Dense vegetation surrounding a large rock feature

Again, we made our way down the hillside in order to head back to the vans for lunch. Along the way, we found one of the rock walls that Dr. Lipo had told us about. We hiked alongside the wall to obtain the coordinates for the linear feature, which ran approximately 50 meters up the side of hill.

After lunch, we hiked the north wall of the valley in search of the heiau that was pointed out to us previously by John Morgan, the owner of the Kualoa Ranch. Although we did not find the feature, we did find another large rock feature hidden under dense vegetation. It seems like most of the non-terrace features are covered in dense vegetation which is helpful in identifying where potential anthropogenic features are located, especially when the surrounding landscape consists of low grasses and light vegetation.

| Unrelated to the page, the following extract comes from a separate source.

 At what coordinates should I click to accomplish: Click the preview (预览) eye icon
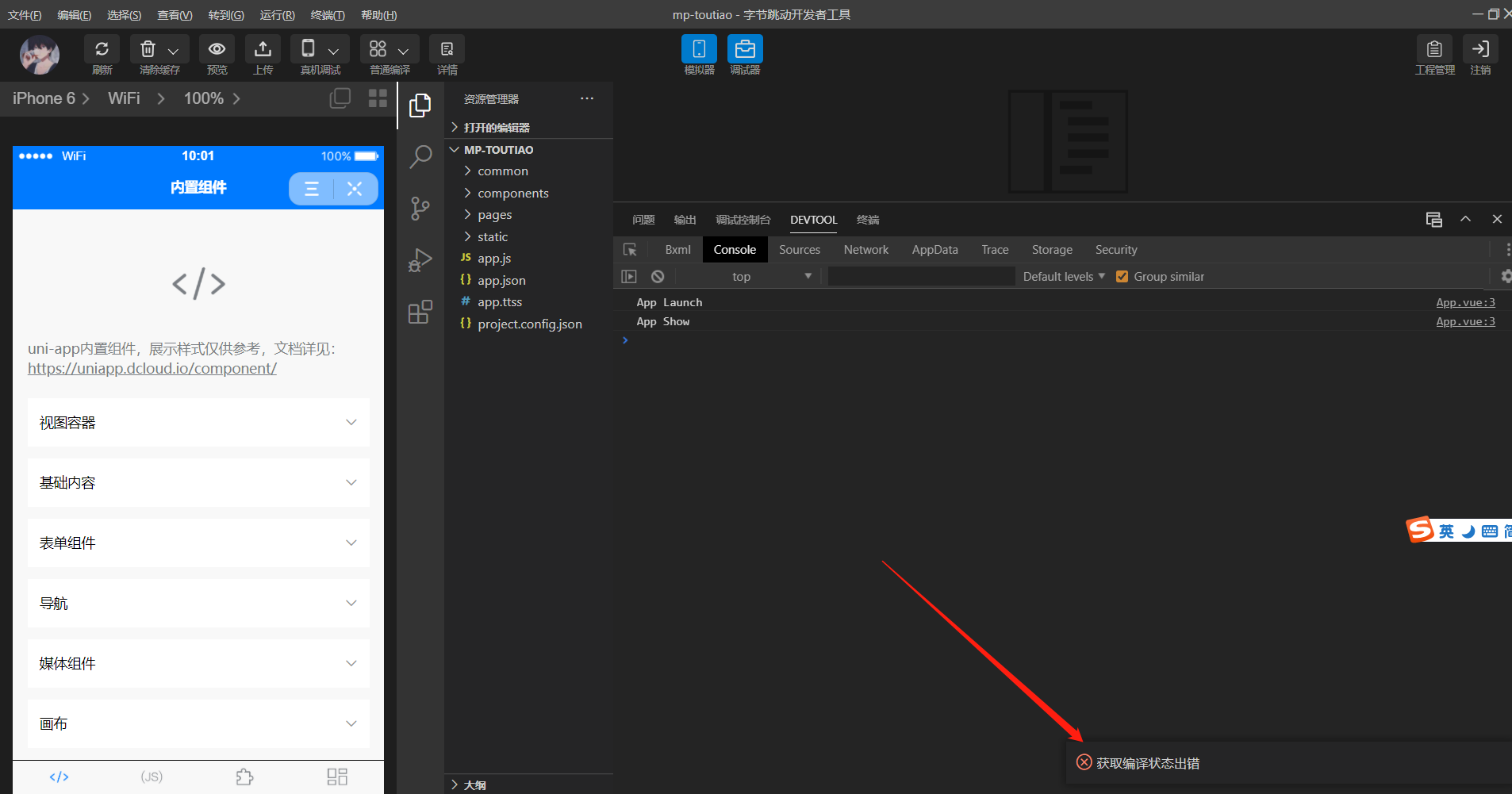(x=217, y=50)
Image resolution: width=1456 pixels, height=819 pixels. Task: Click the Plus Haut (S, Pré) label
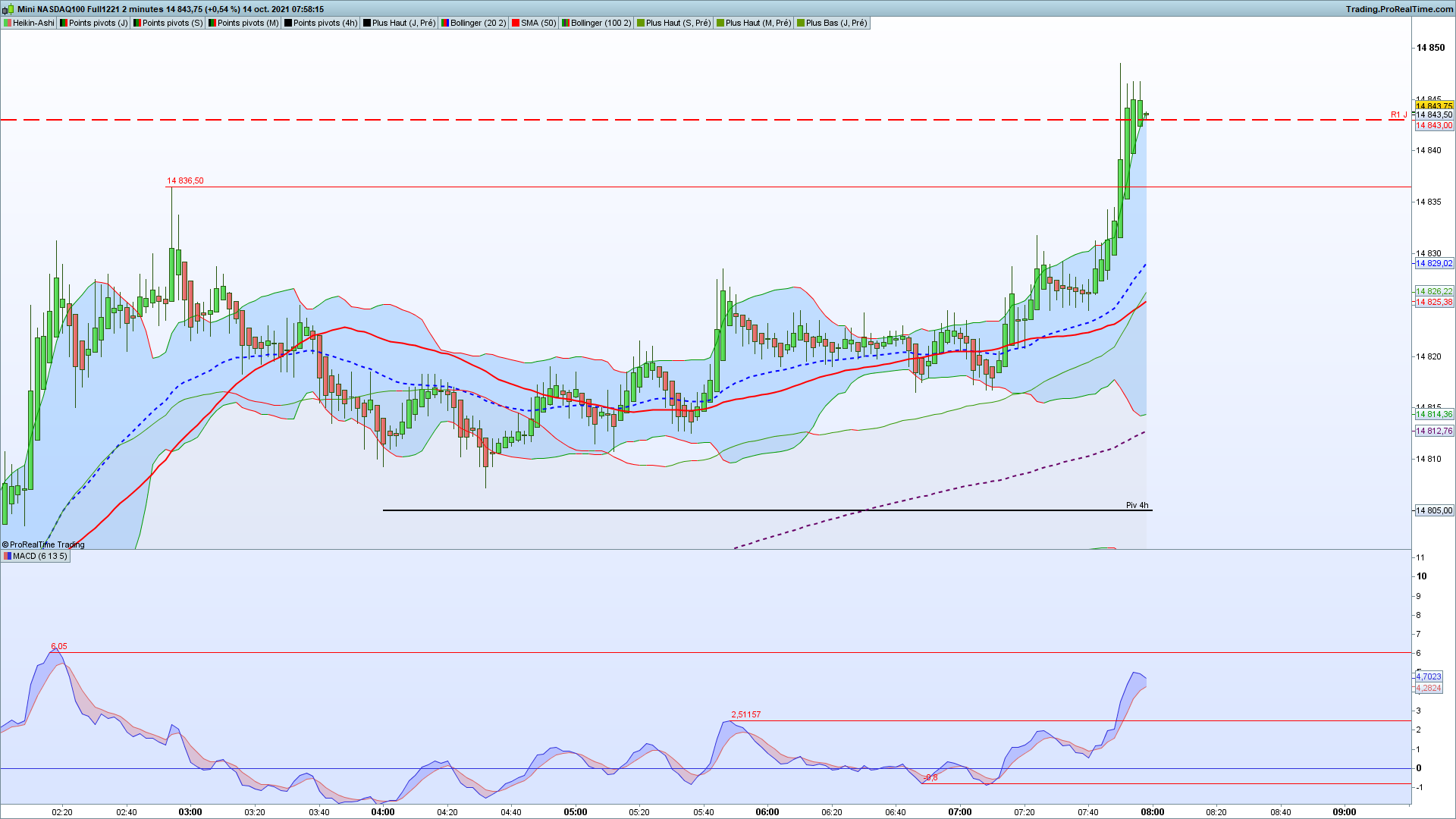pos(673,23)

We had a few snags transferring our ground control points from the Trimble units into the computer, but after a few attempts and a little help from our friends, Shelby and I successfully imported our data and created two maps which show the features that we have identified and our areas of investigation for tomorrow.  Now that we have the momentum from finding multiple large sites, I am looking forward to finding new study areas to map tomorrow.

About Jessica

I am a senior at the University of Wisconsin-Milwaukee. I am an Anthropology and Geography double major with a focus on archaeology and human geography.